Australian Securities Investments Commission sues Finder Wallet for alleged misconduct.

Summary

The Australian Securities and Investments Commission (ASIC) has launched civil penalty proceedings against Finder Wallet, a subsidiary of Finder.com, for allegedly offering unlicensed financial services, breaching product disclosure requirements, and failing to comply with design and distribution obligations (DDO) for its crypto-asset related product Finder Earn.


ASIC alleges that the product was, in substance, a debenture and therefore required an Australian financial services license. ASIC is seeking declarations and pecuniary penalties from the Federal Court.


The action in the Federal Court follows the regulator's recent moves against other companies in the crypto space such as Block Earner and BPS Financial, a group affiliated with the crypto-asset token Qoin.


"This is ASIC’s third recent action against a firm offering a crypto-asset related product that we consider to be a financial product," says ASIC Deputy Chair Sarah Court.

"Our message to industry is clear - just because an offer involves a crypto-asset related product does not guarantee it will fall outside the current regulatory regime."


Background

Between late February and 10 November 2022, Finder Earn customers deposited Australian dollars into their accounts, which were then converted to an Australian dollar-denominated ‘stablecoin’ called TAUD and allocated to Finder Wallet to use for its own working capital.

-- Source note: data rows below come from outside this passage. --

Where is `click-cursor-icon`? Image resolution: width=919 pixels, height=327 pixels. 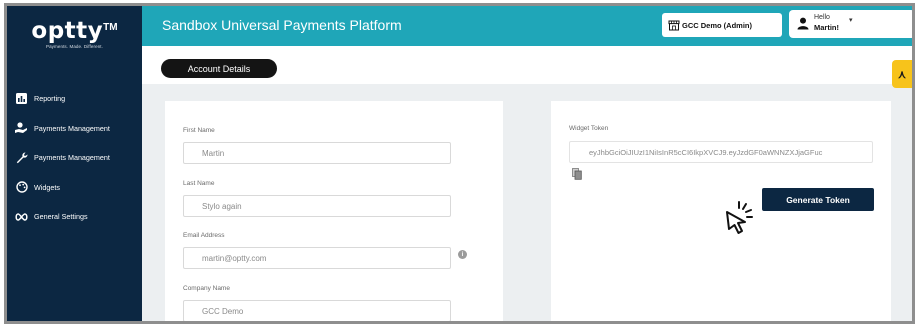 click-cursor-icon is located at coordinates (739, 218).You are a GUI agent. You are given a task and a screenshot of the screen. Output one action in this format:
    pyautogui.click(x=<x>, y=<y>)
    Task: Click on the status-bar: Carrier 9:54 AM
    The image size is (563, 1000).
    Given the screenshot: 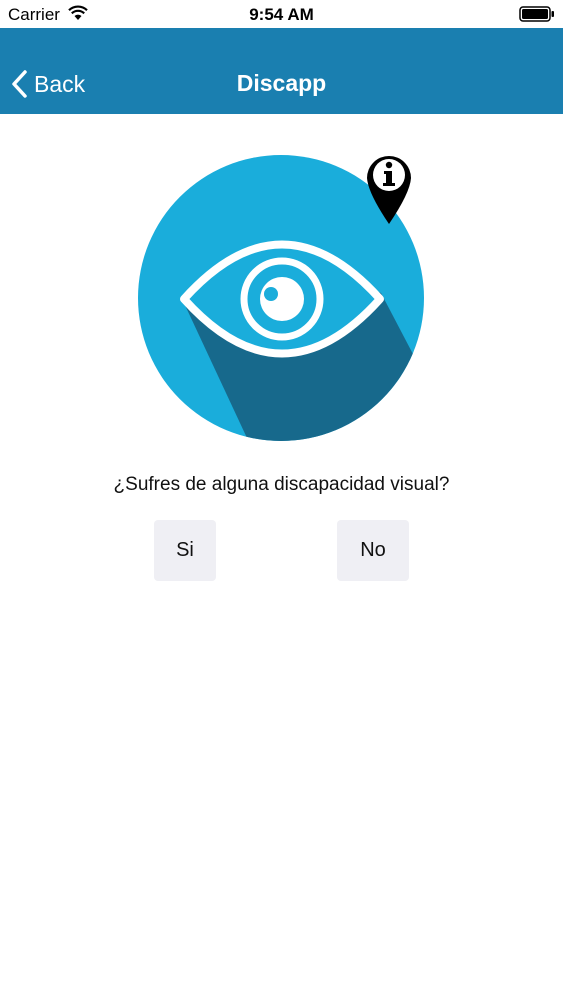 What is the action you would take?
    pyautogui.click(x=282, y=14)
    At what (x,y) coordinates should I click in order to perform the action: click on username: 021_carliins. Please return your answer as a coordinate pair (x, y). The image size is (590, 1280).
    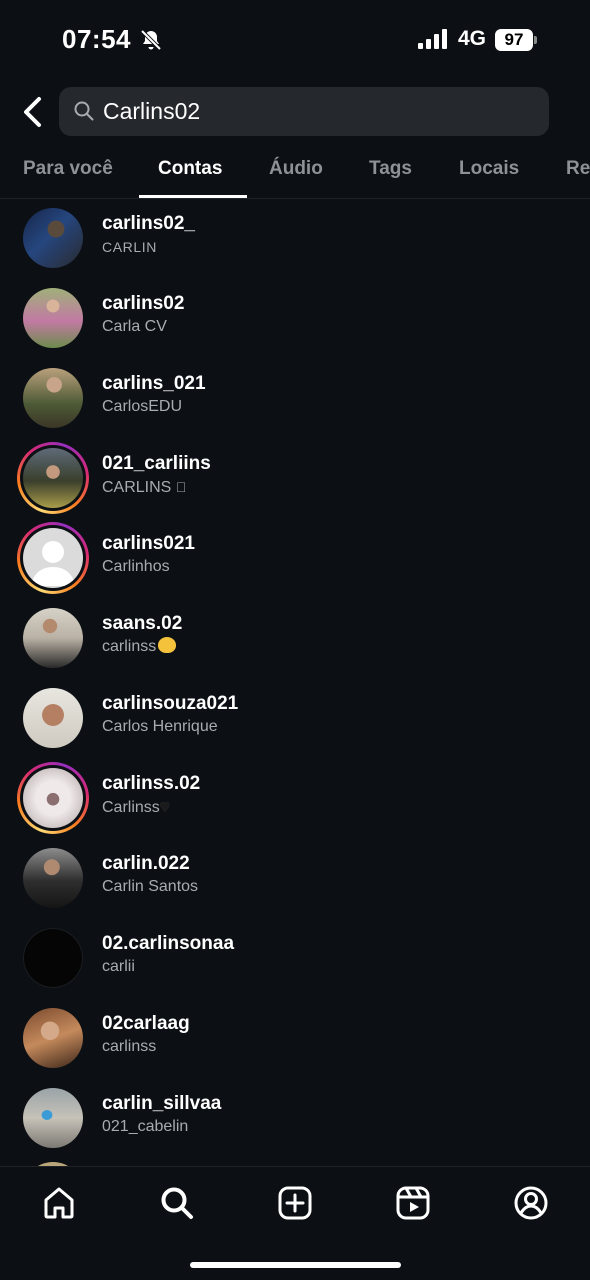
    Looking at the image, I should click on (156, 464).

ASIC also alleges that Finder Wallet required an Australian financial services licence to offer Finder Earn, because it was providing financial product advice or dealing in a financial product.


The regulator alleges that offering Finder Earn without a licence exposed consumers to potential harm, including the possibility that they were offered a product that was not suitable for them.


The date for the hearing has not yet been scheduled.